[Target position records]
━━━

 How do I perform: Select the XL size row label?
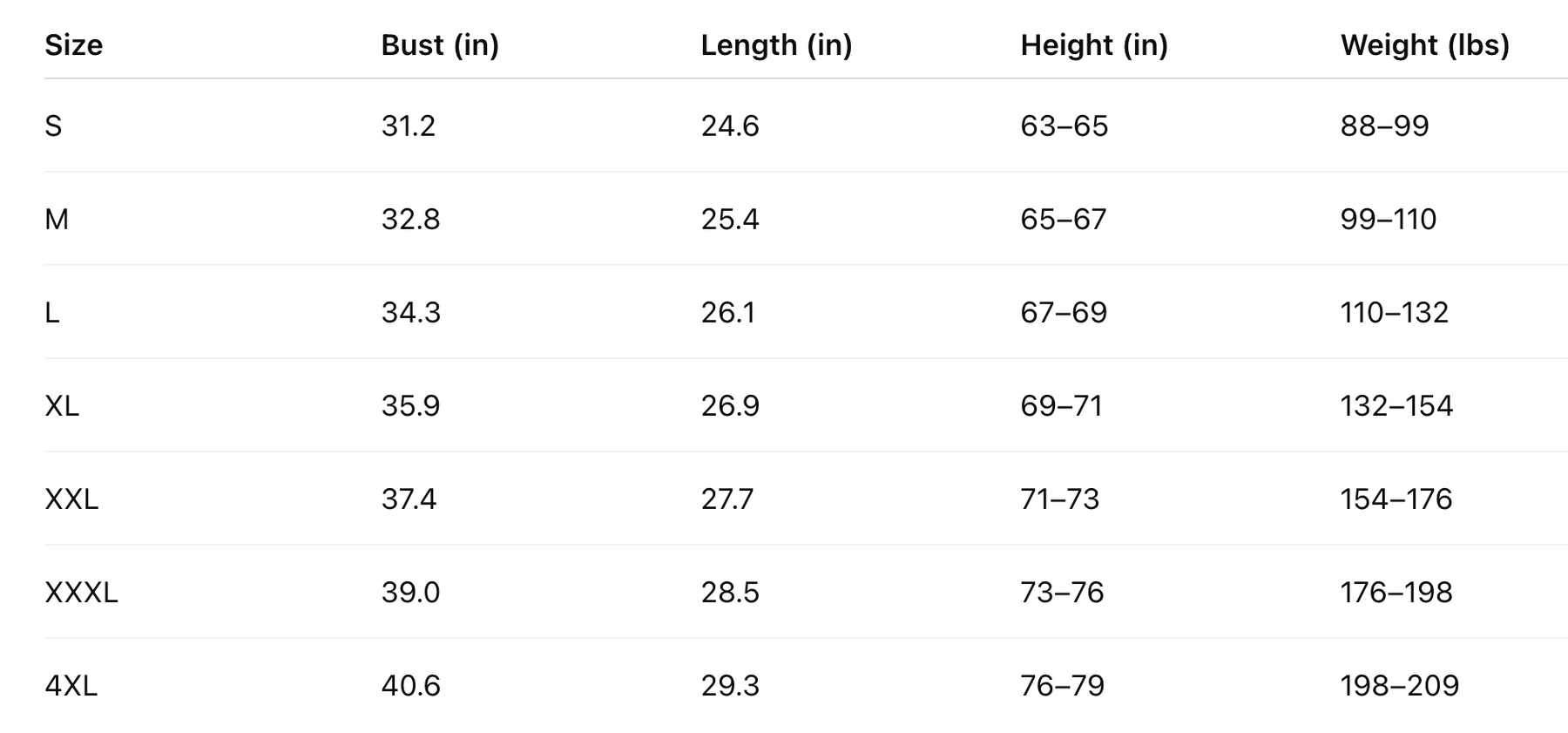tap(62, 406)
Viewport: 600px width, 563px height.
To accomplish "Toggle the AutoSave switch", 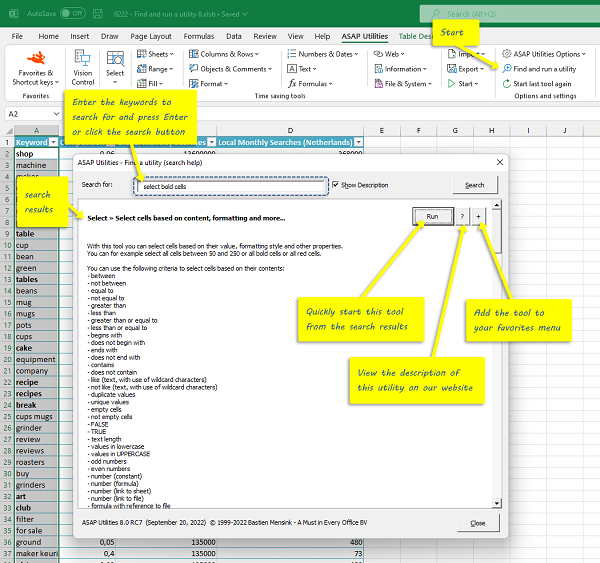I will point(71,14).
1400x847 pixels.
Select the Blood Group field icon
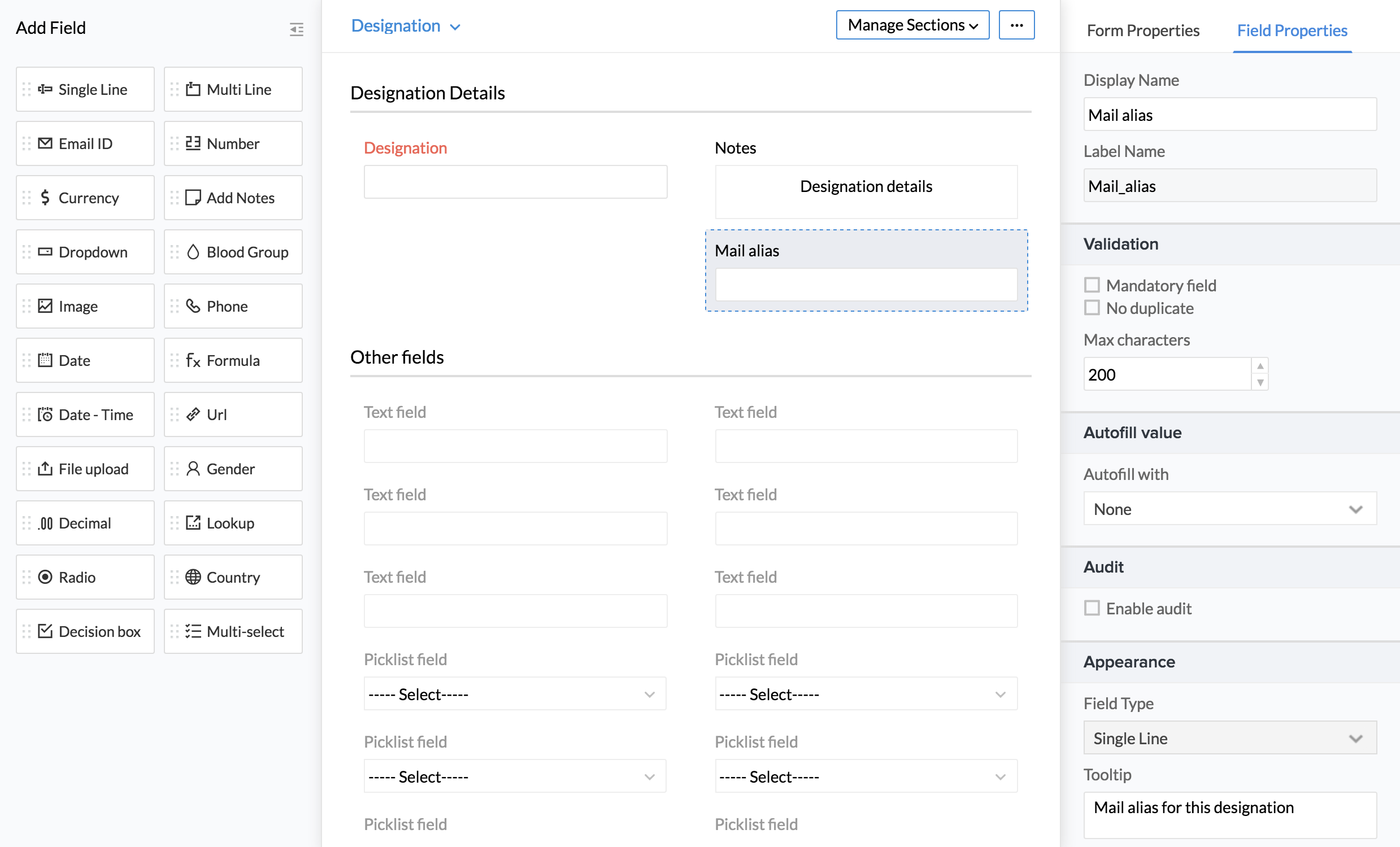pos(193,252)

━━━

◆ TASK OBJECTIVE:
Gather every line of the rows above that contains the word "Select", and copy each line in full. Case counts.

◆ PROBLEM SOLUTION:
 How do I perform: Select the XL size row label?
Select the Blood Group field icon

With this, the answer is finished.